TEXT SECTION >>
This involves running the classification_task() and language_modeling_task() functions by setting the use_init_weights argument to be True. The steps are the same as Parts 1 and 2. The only difference is that the transformer now initializes the weights by sampling from a normal distribution with mean of 0 and standard deviation of 0.05. This is different from Parts 1 and 2 where the weights are initialized randomly.



Outputs

The outputs are written to JSON files. Each file contains the following details:

  1. task: The task, whether classification or language modeling
  2. num_params: The number of model parameters
  3. use_alibi: Whether the model uses absolute positional embeddings or ABiLi positional embeddings
  4. use_init_weights: Whether the model weights are initialized randomly or from a normal distribution
  5. history: Rhe model history, which includes train and test metrics for each training epoch.

REQUIRED TASKS >>
**1)** Condense the paragraph of the transformer text that begins "This involves running the classification_task()" into a shorter version that keeps its main facts.
**2)** In the transformer text, what mean and standard deviation does the normal distribution use when initializing the weights?

EXTRACTED DATA >>
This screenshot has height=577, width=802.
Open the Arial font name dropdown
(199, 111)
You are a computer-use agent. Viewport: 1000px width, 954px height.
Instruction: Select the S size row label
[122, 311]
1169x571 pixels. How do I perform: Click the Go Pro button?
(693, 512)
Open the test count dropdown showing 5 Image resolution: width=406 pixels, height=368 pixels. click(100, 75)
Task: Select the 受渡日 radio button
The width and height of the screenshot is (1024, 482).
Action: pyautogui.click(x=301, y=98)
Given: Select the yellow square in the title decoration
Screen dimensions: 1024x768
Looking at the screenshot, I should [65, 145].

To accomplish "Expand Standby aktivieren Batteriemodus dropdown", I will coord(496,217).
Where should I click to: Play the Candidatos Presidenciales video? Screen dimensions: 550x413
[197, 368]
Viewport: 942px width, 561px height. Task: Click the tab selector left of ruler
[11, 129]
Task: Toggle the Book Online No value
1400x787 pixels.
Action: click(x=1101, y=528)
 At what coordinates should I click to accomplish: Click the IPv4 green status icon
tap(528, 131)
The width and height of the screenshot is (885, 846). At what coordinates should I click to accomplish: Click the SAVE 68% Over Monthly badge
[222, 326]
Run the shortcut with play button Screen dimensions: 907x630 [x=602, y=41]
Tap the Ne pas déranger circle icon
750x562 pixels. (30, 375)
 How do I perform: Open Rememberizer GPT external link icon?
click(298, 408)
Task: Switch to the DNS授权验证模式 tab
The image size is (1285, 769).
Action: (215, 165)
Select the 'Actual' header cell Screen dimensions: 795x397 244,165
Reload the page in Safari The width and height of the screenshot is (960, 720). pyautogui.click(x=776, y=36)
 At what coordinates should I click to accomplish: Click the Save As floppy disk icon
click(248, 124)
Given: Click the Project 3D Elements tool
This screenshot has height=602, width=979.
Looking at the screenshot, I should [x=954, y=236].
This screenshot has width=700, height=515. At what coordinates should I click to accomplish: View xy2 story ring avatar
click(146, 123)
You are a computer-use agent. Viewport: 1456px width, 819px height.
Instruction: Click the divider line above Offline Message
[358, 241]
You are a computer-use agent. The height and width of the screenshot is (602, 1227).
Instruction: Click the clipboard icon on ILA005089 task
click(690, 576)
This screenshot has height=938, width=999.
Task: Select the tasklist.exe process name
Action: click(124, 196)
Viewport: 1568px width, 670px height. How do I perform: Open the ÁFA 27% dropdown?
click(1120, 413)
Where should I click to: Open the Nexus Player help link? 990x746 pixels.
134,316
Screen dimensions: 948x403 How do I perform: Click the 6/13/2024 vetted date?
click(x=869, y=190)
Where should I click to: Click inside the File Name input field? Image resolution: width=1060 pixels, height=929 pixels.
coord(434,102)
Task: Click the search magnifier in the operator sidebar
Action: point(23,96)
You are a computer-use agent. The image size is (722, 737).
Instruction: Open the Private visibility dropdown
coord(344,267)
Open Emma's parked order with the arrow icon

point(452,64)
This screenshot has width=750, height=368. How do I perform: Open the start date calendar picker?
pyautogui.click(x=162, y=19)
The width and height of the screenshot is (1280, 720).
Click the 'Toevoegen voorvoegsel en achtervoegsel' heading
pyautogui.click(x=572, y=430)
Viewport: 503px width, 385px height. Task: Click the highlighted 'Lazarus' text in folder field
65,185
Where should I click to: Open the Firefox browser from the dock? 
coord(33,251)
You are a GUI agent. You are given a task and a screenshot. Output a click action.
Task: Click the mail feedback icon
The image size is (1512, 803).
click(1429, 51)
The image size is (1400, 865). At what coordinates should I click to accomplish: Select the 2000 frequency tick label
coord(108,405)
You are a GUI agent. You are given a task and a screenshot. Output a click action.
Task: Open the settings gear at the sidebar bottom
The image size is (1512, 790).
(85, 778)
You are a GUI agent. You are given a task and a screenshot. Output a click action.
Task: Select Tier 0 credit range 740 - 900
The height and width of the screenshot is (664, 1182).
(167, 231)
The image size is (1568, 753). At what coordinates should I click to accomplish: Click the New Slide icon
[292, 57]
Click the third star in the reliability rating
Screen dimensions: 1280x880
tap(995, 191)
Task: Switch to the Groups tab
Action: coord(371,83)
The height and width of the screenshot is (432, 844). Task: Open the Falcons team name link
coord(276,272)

RESULTS >>
**1)** Run classification_task() and language_modeling_task() with use_init_weights set to True, following the same steps as Parts 1 and 2. The only change is that the transformer initializes its weights from a normal distribution with mean 0 and standard deviation 0.05, instead of randomly as in Parts 1 and 2.

**2)** A mean of 0 and a standard deviation of 0.05.